Deniz savaşı ile başlayıp kara savaşı ile sonuçlanmıştır Çanakkale Zaferi.
Çanakkale Savaşı, deniz savaşı ile 19 Şubat 1915’te başlamış, 18 Mart 1915’te bitmiştir.
Kara savaşları ise 25 Nisan 1915’te başlamış, 9 Ocak 1916’da sona ermiştir.
Çanakkale Zaferi, tarihin en uzun süren ve en çok kanın aktığı bir savaştır.
Çanakkale Zaferi, damarlarında hürriyet ve istiklal ateşi dolaşanların zaferidir.
Bu zafer, Ulu Önder Mustafa Kemal Atatürk’ün aklının ve zekâsının zaferidir.

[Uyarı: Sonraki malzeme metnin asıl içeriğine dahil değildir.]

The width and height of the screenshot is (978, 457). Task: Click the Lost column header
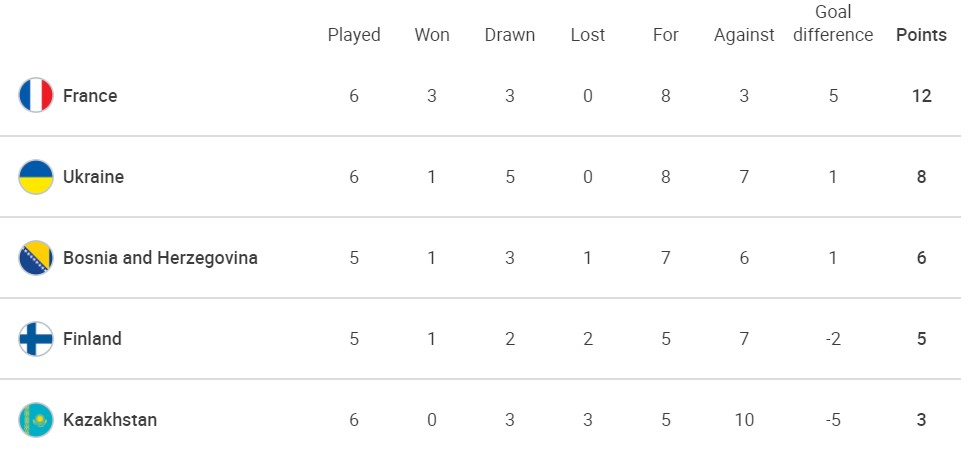588,35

Bu zafer bütün dünyayı şaşırtan, bağımsızlık haykırışının göklere yükseldiği tarihi bir destanın yazıldığı bir zaferdir.
Çanakkale Zaferi; deniz, kara, hava güçlerinin; her türlü teknoloji ve stratejinin planlandığı bir emperyalist saldırının nasıl püskürtüldüğünün derin bir hikâyesidir.

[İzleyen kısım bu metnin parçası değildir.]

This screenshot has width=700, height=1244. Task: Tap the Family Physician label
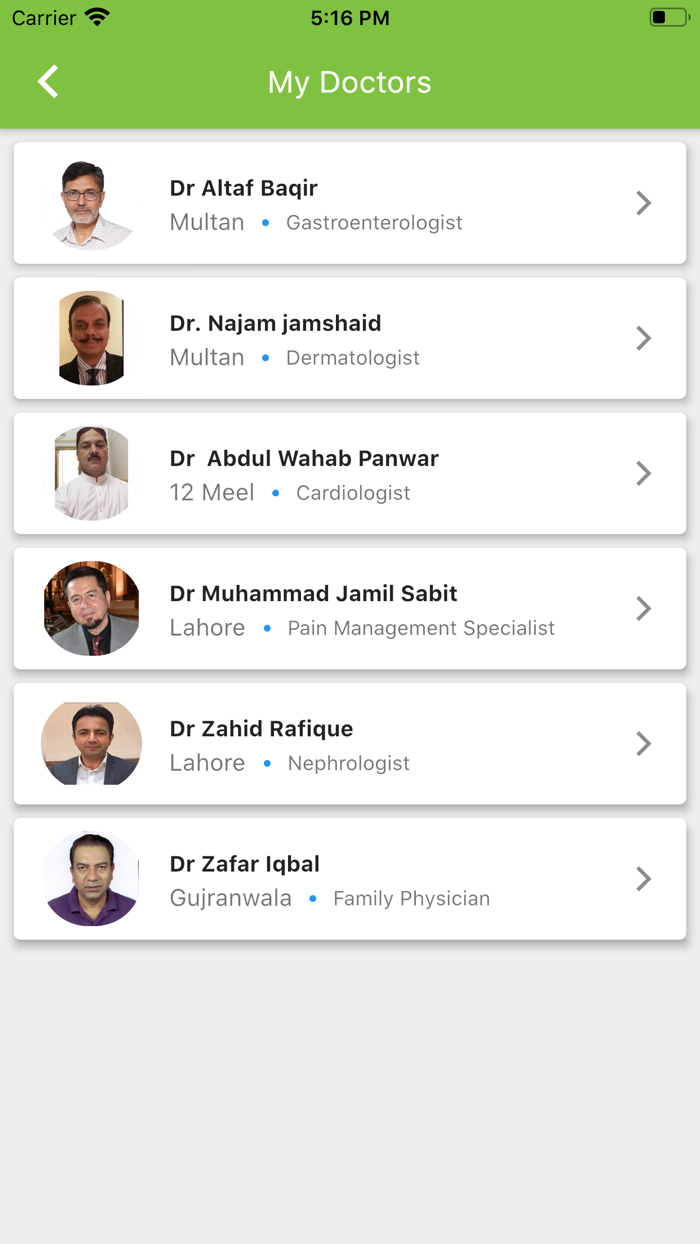click(411, 898)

Bu topraklar için canını veren ve Türkiye’nin dört bir köşesinden gelen subaylar, erbaşlar, erler ölmeyi göze alarak canla başla savaşmışlardır.
Onlar hep bir ağızdan haykırmıştı: “Çanakkale geçilmez.”
Evet.
Turgut Özakman’ın deyişiyle “Çanakkale Savaşı, Kurtuluş Savaşı’nın ön sözüdür.”

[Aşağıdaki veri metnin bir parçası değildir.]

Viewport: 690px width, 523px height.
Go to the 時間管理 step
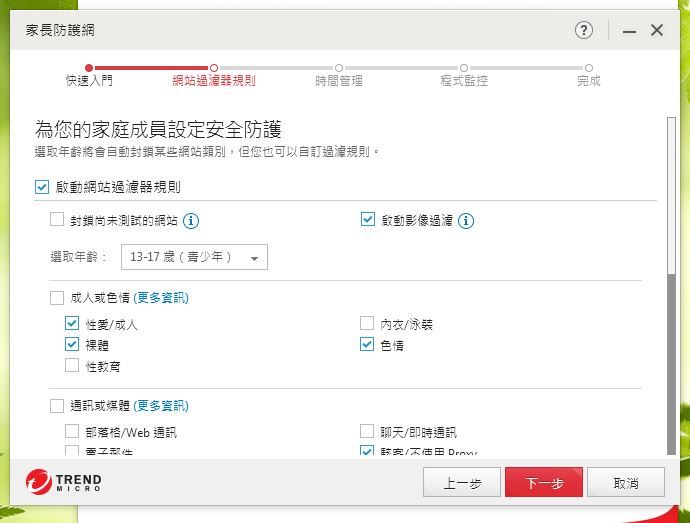[339, 79]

Bütün özellikleri ve yönüyle Çanakkale Zaferi yedi düvelin büyüklüğüne meydan okuyan, masum bir millete yeniden hayat veren “Ben size savaşmayı değil, ölmeyi emrediyorum.” diyen Mustafa Kemal ve askerlerinin zalimlere karşı ölümüne direnmelerinin zaferidir.
Mustafa Kemal Atatürk, Çanakkale Zaferi ile sadece Türk milletine değil, dünyaya örnek oluyordu.
Emperyalizme ve onun işbirlikçilerine karşı koyarak mazlum milletlerin önünü açıyordu.
Türk milleti bağımsızlığı için, özgürlüğü için, onuru için yüz binlerce şehit verdi.
Bu topraklar kanla sulandı.

Kolay kurtarılmadı bu ülke, kolay kurulmadı bu Cumhuriyet.
Bir Çanakkale’yi düşünün…
Bir Kocatepe’yi düşünün…
Bir İzmir’in kurtuluşunu düşünün…
Zaferlerle taçlanmış bütün bu savaşları düşünün…
Ve on binlerce Mehmetçiğin toprağa kefensiz şehit düştüğünü düşünün.
Eğer tarih bir kalbe sahip olsaydı, Mustafa Kemal’i kıskanırdı.

Çünkü Çanakkale yokluğun varlığı, maneviyatın maddiyatı, özgürlüğün sömürgeciliği yenmesidir.
Bir kez daha haykıralım: ÇANAKKALE GEÇİLMEZ!
Çanakkale Zaferi’nin 105. yılı kutlu olsun.